EXTRACTED ENTRIES

§

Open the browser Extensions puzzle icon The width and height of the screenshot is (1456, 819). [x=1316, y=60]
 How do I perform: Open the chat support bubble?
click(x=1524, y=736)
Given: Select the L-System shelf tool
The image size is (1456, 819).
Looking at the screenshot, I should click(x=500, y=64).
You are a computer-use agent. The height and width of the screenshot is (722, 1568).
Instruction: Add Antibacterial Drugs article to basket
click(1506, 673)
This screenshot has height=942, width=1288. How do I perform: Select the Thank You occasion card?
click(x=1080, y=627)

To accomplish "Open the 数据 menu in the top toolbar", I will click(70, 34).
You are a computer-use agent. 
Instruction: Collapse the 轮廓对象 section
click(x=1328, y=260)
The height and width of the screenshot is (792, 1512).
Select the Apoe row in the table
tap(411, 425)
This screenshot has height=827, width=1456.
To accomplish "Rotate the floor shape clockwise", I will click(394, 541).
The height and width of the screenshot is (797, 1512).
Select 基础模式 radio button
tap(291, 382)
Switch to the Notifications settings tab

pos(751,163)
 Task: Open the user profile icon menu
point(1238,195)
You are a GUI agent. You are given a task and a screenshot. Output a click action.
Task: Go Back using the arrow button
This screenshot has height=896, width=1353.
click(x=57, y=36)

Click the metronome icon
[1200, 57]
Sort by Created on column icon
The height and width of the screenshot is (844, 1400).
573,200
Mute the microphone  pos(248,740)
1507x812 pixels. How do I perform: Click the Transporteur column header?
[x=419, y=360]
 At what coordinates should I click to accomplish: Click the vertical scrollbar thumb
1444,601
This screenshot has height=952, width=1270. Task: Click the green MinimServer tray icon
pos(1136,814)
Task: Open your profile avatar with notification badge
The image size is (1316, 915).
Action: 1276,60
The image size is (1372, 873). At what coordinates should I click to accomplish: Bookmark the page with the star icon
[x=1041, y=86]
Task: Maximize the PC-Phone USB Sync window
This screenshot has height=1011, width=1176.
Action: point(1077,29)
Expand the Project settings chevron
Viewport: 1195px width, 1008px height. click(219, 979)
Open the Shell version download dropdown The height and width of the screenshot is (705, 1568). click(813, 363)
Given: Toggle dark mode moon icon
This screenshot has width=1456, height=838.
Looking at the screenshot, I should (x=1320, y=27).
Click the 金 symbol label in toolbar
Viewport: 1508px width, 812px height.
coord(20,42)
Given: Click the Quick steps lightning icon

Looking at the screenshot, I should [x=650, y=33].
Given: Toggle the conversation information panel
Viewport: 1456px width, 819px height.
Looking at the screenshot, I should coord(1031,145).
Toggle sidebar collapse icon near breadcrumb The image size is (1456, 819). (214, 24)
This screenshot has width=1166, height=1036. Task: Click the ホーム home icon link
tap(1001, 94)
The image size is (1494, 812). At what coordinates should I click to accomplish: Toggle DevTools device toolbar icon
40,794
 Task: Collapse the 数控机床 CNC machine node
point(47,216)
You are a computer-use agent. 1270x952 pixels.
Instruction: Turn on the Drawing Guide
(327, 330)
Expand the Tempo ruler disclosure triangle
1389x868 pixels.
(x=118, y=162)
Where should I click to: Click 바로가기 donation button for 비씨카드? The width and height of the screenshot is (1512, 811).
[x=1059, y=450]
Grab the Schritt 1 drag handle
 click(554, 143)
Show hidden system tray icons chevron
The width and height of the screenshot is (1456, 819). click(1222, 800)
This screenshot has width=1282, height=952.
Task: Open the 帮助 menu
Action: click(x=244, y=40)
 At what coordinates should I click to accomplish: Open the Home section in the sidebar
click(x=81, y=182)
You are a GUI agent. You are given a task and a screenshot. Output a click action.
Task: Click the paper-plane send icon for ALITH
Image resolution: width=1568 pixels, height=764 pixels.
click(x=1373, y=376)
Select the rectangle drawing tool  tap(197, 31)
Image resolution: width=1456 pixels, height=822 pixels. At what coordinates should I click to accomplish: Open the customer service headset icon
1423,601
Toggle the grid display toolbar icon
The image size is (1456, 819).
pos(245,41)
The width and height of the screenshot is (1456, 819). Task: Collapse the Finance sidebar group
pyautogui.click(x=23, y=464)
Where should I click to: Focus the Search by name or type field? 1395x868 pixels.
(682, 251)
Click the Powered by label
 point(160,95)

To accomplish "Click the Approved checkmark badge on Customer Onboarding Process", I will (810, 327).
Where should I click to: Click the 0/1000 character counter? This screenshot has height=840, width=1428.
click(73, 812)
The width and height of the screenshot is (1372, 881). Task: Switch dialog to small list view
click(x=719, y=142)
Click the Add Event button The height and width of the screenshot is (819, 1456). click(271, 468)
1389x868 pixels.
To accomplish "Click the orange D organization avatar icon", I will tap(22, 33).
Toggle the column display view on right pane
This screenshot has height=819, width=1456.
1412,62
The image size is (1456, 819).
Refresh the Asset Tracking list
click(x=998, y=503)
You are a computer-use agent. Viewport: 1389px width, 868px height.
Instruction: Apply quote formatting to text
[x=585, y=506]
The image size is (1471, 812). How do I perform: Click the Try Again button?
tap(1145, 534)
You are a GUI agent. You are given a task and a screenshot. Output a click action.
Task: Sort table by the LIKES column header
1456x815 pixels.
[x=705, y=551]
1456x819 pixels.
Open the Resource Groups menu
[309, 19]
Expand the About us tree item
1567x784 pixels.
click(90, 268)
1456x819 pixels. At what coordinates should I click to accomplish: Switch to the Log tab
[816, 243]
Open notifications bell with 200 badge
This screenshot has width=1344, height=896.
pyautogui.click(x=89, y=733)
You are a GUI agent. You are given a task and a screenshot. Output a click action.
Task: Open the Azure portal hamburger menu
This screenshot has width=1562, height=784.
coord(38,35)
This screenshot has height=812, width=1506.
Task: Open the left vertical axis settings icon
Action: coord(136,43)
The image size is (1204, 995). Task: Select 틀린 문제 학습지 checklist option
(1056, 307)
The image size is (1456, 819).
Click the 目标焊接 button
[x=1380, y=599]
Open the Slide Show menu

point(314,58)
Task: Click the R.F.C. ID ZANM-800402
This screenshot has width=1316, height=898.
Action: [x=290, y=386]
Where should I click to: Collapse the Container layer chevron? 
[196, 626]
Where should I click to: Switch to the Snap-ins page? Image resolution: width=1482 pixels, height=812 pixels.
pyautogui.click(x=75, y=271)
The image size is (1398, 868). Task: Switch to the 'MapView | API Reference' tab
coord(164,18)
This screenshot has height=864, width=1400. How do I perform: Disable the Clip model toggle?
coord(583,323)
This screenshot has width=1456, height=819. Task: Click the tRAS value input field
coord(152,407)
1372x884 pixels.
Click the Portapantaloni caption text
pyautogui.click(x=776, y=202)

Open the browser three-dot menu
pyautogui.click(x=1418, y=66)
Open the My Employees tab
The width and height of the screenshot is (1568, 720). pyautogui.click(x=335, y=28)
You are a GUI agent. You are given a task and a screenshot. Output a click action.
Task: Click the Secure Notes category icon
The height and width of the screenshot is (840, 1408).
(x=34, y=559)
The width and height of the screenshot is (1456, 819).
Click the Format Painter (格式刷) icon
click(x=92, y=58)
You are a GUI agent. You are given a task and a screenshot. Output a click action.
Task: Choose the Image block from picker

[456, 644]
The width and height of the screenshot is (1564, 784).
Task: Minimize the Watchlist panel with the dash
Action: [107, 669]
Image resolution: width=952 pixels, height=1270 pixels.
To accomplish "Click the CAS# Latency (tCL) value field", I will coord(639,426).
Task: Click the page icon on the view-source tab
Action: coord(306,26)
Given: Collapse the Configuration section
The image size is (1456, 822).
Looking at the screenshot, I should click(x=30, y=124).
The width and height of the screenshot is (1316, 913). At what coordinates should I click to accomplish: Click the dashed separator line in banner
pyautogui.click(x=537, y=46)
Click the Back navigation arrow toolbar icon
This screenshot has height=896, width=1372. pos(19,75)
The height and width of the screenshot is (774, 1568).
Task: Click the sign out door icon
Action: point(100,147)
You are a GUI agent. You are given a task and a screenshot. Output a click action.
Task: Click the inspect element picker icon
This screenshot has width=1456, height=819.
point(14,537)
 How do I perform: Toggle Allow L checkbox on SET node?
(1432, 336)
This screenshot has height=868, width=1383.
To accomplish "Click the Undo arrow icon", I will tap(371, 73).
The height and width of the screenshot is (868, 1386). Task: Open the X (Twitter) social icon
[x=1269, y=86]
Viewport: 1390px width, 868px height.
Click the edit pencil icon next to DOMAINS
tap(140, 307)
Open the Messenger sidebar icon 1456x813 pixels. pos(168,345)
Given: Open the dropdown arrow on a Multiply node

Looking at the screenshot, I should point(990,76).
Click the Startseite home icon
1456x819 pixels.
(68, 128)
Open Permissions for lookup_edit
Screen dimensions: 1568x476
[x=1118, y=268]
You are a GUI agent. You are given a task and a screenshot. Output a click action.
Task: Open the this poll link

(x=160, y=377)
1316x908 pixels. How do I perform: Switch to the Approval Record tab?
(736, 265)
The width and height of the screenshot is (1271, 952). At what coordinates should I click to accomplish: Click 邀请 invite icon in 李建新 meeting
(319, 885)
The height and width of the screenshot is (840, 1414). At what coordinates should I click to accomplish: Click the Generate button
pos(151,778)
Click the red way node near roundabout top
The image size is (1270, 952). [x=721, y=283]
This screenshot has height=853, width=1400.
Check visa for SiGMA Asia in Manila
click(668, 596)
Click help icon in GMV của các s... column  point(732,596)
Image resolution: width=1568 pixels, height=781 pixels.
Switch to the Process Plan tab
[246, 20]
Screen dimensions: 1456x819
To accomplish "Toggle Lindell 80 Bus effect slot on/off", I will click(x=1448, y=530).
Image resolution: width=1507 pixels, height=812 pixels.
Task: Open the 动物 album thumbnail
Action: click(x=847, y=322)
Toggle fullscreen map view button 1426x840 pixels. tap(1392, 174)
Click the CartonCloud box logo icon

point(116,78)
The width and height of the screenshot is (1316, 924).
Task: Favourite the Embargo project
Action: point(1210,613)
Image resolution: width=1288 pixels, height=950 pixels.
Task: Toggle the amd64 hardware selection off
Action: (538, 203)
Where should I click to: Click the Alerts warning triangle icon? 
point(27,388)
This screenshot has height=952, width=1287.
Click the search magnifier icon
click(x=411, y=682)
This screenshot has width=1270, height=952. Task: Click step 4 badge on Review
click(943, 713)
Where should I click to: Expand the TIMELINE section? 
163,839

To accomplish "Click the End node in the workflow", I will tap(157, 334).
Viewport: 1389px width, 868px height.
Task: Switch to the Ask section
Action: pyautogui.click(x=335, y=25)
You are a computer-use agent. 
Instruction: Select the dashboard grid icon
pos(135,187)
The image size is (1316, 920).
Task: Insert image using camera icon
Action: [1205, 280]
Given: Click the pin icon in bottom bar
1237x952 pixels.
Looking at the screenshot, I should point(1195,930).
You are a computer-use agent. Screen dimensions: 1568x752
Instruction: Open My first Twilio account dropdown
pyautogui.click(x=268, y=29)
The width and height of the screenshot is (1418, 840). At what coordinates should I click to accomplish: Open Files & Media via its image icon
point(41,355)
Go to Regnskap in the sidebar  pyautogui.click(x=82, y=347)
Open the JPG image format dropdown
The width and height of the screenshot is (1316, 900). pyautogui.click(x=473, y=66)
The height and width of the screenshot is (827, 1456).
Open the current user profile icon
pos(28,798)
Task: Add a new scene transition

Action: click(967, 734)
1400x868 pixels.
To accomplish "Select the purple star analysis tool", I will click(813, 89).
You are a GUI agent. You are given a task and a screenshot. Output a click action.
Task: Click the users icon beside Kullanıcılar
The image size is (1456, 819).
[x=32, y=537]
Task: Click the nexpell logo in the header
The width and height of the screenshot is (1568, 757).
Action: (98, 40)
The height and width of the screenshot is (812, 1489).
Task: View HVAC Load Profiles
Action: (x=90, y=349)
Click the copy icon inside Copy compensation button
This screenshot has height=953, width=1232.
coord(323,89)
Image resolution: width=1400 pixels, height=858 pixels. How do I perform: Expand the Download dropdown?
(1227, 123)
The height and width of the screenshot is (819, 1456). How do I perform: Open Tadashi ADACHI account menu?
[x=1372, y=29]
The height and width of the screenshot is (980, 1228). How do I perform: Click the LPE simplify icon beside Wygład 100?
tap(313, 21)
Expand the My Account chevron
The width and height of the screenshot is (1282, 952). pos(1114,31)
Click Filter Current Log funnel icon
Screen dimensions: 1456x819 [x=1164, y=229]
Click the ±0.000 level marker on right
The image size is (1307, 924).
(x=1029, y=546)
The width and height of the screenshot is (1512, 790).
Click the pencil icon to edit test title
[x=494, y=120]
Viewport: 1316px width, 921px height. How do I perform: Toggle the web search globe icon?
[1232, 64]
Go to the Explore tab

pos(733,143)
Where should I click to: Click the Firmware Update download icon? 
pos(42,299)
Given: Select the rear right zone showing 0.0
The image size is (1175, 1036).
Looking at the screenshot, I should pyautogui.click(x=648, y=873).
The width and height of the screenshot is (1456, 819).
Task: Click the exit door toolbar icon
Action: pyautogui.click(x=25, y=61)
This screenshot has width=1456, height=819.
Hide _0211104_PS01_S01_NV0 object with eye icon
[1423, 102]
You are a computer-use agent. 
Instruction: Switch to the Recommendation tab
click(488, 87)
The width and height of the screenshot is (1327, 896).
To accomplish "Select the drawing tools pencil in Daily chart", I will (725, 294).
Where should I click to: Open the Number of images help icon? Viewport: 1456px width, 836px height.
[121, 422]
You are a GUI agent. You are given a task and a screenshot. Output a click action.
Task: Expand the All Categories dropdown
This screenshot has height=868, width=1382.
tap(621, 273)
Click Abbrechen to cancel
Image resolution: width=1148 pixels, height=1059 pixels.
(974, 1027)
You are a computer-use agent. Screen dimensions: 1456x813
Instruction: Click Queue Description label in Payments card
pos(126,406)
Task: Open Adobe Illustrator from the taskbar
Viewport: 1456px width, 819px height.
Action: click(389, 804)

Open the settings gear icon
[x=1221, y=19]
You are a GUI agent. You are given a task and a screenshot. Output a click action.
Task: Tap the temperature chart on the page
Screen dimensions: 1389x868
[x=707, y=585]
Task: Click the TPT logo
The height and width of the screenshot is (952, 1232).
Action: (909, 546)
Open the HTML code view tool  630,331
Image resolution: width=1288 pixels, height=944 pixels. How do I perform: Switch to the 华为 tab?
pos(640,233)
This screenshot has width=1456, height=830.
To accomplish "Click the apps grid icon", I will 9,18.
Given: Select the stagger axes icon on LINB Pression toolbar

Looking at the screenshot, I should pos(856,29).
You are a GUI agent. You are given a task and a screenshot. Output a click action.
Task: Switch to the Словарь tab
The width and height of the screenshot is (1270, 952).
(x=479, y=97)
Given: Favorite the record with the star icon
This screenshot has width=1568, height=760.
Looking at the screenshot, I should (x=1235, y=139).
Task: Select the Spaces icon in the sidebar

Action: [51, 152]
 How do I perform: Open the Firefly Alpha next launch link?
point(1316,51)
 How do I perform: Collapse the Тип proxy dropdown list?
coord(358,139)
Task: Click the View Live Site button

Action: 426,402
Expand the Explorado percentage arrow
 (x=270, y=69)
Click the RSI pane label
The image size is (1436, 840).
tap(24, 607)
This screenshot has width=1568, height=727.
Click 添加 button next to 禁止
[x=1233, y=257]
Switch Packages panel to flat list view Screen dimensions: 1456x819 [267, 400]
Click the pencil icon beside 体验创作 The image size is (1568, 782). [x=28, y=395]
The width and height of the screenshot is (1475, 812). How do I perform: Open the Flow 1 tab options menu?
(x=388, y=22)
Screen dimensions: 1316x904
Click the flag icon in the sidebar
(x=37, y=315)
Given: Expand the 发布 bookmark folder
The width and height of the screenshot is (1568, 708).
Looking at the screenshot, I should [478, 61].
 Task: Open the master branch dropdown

§

YOUR OBJECTIVE
Extract the lines of the preceding material that run from the line with "Click help icon" through the line with "Given: Click the pin icon in bottom bar", inclusive, reproducing them exactly and adding nothing.

TASK ANSWER
Click help icon in GMV của các s... column  point(732,596)
Image resolution: width=1568 pixels, height=781 pixels.
Switch to the Process Plan tab
[246, 20]
Screen dimensions: 1456x819
To accomplish "Toggle Lindell 80 Bus effect slot on/off", I will click(x=1448, y=530).
Image resolution: width=1507 pixels, height=812 pixels.
Task: Open the 动物 album thumbnail
Action: click(x=847, y=322)
Toggle fullscreen map view button 1426x840 pixels. tap(1392, 174)
Click the CartonCloud box logo icon

point(116,78)
The width and height of the screenshot is (1316, 924).
Task: Favourite the Embargo project
Action: point(1210,613)
Image resolution: width=1288 pixels, height=950 pixels.
Task: Toggle the amd64 hardware selection off
Action: (538, 203)
Where should I click to: Click the Alerts warning triangle icon? 
point(27,388)
This screenshot has height=952, width=1287.
Click the search magnifier icon
click(x=411, y=682)
This screenshot has width=1270, height=952. Task: Click step 4 badge on Review
click(943, 713)
Where should I click to: Expand the TIMELINE section? 
163,839

To accomplish "Click the End node in the workflow", I will tap(157, 334).
Viewport: 1389px width, 868px height.
Task: Switch to the Ask section
Action: pyautogui.click(x=335, y=25)
You are a computer-use agent. 
Instruction: Select the dashboard grid icon
pos(135,187)
The image size is (1316, 920).
Task: Insert image using camera icon
Action: [1205, 280]
Given: Click the pin icon in bottom bar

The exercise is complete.